永世王位・羽生善治九段(49)1993年以来王位リーグ陥落なしの記録継続 プレーオフ進出の可能性残す
6月13日。東京・将棋会館において王位戦リーグ白組最終5回戦▲羽生善治九段(3勝1敗)-△菅井竜也八段(3勝1敗)戦がおこなわれました。棋譜は公式ページをご覧ください。
10時に始まった対局は18時12分に終局。結果は97手で羽生九段の勝ちとなりました。
羽生九段はこれで4勝1敗となって、プレーオフ進出の可能性を残しました。もし藤井聡太七段が敗れた場合には、あさって15日(月)に藤井七段とプレーオフを戦います。その勝者が白組優勝者となり、紅組優勝者との挑戦者決定戦に臨みます。

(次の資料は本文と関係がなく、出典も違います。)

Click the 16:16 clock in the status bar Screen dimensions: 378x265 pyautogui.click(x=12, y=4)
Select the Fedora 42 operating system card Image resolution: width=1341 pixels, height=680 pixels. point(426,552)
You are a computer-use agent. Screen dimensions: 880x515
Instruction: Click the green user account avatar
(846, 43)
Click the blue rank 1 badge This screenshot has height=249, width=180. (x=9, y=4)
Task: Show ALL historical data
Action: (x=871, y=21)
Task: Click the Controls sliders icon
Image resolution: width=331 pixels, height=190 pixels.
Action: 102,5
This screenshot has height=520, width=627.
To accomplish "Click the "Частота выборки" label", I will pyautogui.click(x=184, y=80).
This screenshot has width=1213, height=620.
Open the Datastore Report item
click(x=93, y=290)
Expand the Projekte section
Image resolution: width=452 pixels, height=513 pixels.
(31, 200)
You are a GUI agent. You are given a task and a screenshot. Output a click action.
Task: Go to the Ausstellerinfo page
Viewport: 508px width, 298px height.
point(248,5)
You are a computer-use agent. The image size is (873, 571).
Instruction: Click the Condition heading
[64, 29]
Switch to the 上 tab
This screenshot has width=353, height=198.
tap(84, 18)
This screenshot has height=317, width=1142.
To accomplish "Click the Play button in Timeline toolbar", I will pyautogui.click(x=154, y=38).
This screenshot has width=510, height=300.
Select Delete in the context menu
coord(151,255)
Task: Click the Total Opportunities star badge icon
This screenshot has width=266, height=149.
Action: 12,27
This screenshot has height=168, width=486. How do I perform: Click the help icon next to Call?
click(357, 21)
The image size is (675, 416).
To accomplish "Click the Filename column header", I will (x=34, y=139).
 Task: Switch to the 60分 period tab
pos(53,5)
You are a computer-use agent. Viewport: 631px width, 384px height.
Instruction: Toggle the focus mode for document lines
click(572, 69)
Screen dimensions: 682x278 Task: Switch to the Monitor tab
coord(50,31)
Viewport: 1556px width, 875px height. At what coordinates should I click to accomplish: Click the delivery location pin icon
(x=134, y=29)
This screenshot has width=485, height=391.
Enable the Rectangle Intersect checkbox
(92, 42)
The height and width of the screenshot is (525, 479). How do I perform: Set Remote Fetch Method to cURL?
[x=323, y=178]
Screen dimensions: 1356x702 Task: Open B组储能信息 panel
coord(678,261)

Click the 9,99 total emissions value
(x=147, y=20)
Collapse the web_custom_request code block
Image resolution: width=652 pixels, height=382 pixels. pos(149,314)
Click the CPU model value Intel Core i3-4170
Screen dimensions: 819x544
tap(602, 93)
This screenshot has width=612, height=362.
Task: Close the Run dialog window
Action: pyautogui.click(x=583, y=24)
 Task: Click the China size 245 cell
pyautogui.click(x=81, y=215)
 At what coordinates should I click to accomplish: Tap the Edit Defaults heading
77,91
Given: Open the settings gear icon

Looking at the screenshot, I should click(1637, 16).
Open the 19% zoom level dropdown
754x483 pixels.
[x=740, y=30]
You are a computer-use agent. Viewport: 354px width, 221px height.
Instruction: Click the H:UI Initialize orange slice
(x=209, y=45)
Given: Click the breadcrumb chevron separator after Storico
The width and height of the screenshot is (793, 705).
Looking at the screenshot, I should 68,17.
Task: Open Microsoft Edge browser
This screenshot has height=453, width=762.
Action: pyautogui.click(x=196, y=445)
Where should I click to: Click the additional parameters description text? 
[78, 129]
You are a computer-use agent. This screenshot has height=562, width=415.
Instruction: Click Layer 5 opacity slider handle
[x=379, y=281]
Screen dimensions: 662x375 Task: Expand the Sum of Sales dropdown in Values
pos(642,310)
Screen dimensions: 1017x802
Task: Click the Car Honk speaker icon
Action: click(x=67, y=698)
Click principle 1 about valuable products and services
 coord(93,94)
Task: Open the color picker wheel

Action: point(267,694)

一方、王位戦リーグは各組6人のうち、成績下位4人が陥落となります。菅井八段は3勝2敗と勝ち越しながら、リーグ陥落となりました。
永世王位、羽生九段の偉大な足跡
羽生現九段は王位戦参加7期目、1993年に王位戦リーグ初参加しました。藤井七段は参加3期目でのリーグ入り。新人時代の成績が何かと比較される両雄ですが、王位戦に関しては藤井七段が先行しています。
ただし羽生九段はその後、他の多くの棋戦同様、王位戦でも信じられないような大記録を達成してきました。
1993年、リーグ参加最初の期で勝ち進んで、挑戦権を獲得。郷田真隆王位(当時)に挑戦して4連勝のストレートで王位を獲得しました。
羽生王位はこれで七冠のうち五冠を占め「史上最年少五冠」と大きく報道されています。
羽生九段以前には大山康晴15世名人、中原誠16世名人しかなしとげていない五冠同時保持を、22歳の時に達成したというわけです。
以来27年。羽生九段は王位戦七番勝負を何度も制覇。中原16世名人(8期)、大山康晴15世名人(12期)を抜いて王位戦史上1位の通算18期を獲得しています。
そして通算10期、あるいは連続5期の条件で与えられる「永世王位」の資格も得ています。
2017年。その羽生王位に七番勝負で挑戦し、4勝1敗で王位の座を獲得したのが菅井竜也現八段です。菅井八段は平成の時代に君臨し続けた王者を破り、平成生まれとしては初のタイトルホルダーとなりました。
羽生九段は菅井八段に王位を明け渡した後も、王位戦リーグで好成績を収め続けます。6人中4人が陥落するという新陳代謝が激しいリーグで残留を続け、1993年以来27期にわたり一度もリーグから陥落したことがないという、途方もない記録も継続中です。
しかしもし本局で羽生九段が敗れると、その大記録がついに途切れることになります。
羽生九段と菅井八段の対戦成績は羽生4勝、菅井7勝。菅井七段がリードしていますが、直近の4日前に指されたA級順位戦では羽生九段が勝利を収めています。
本局は羽生九段が先手。後手番の菅井八段は四間飛車から角交換をして、向かい飛車にスイッチします。
対して羽生九段は金銀4枚を玉側に配します。そして菅井陣に角を打ち込んで馬を作り、自陣に引き上げて手厚い陣形を築きます。
棋界きっての早指しで鳴る菅井八段。本局では慎重に指し進め、時間の消費はほぼイーブンで推移しました。
駒がぶつかって本格的な戦いが始まった後、羽生九段は自陣の馬を基軸に駒を前に前進させていきます。そして得点を重ねて、次第に優位を確かなものとしていきました。
89手目。中盤で主役を果たした羽生九段の馬は菅井陣の美濃囲いの銀と刺し違えて役割を終えます。そして羽生九段は手にした銀を打ち込んで王手。これで決まっているようです。
菅井玉は上と横から寄せられる形となり、受けがありません。対して羽生玉に寄りはない。そこで菅井八段は潔く駒を投じました。
羽生九段は大きな一番を制してリーグ4勝1敗。残留を決めるとともに、プレーオフ進出の可能性を残して、藤井七段の結果を待つことになりました。
【追記】結果は藤井七段が5連勝。白組優勝を決めています。